*WORK REQUIRED*:
Take the line with "Click the ABF engine code in the GOLF row" and every line after it in the entries below, and set them down exactly, without any pictures.

(Saved data entries)

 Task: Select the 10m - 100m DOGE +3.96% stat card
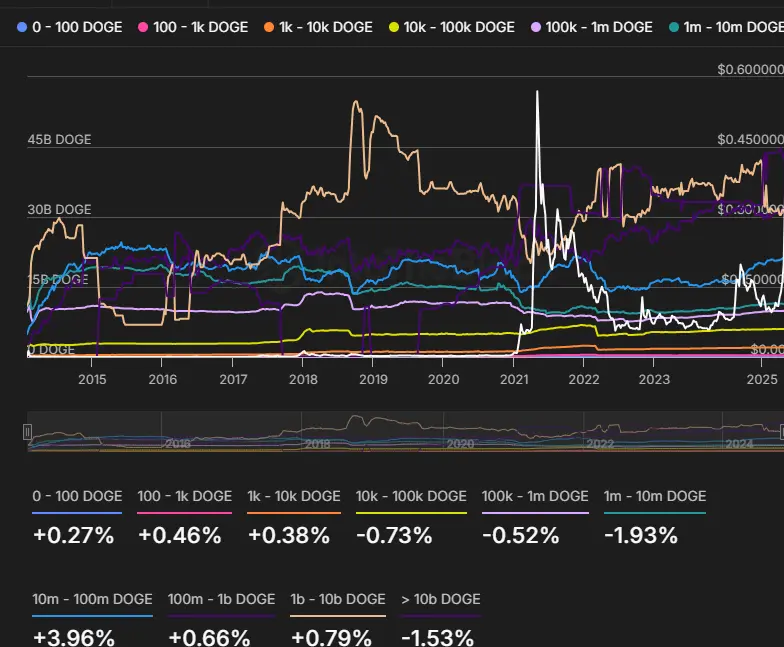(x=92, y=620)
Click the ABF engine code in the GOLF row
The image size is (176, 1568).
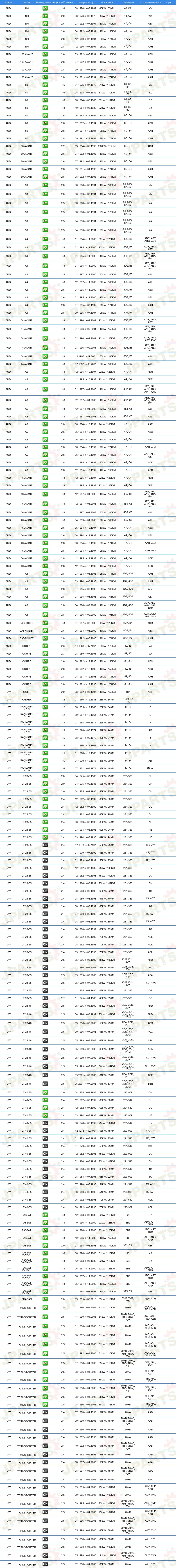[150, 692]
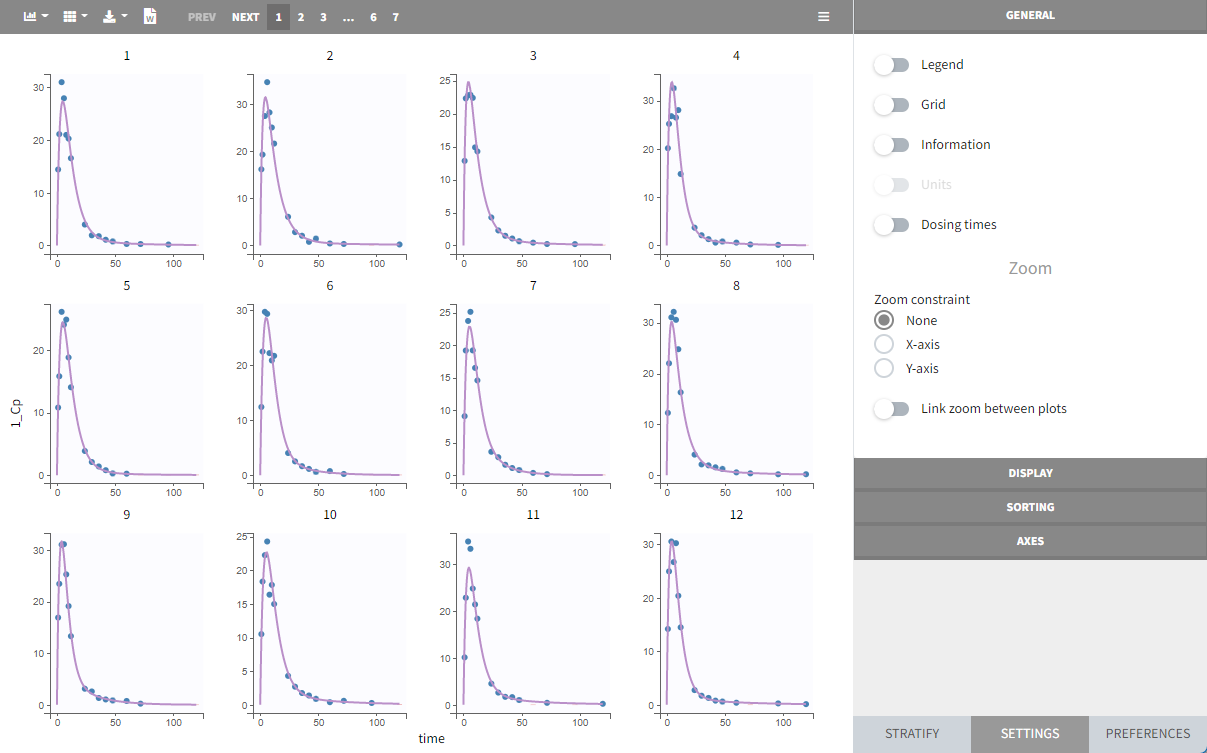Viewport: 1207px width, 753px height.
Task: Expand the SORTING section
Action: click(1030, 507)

*OUTPUT OF THE EXERCISE*:
Click the ABF engine code in the GOLF row
The image size is (176, 1568).
[150, 692]
Viewport: 1207px width, 753px height.
Task: Expand the SORTING section
Action: click(1030, 507)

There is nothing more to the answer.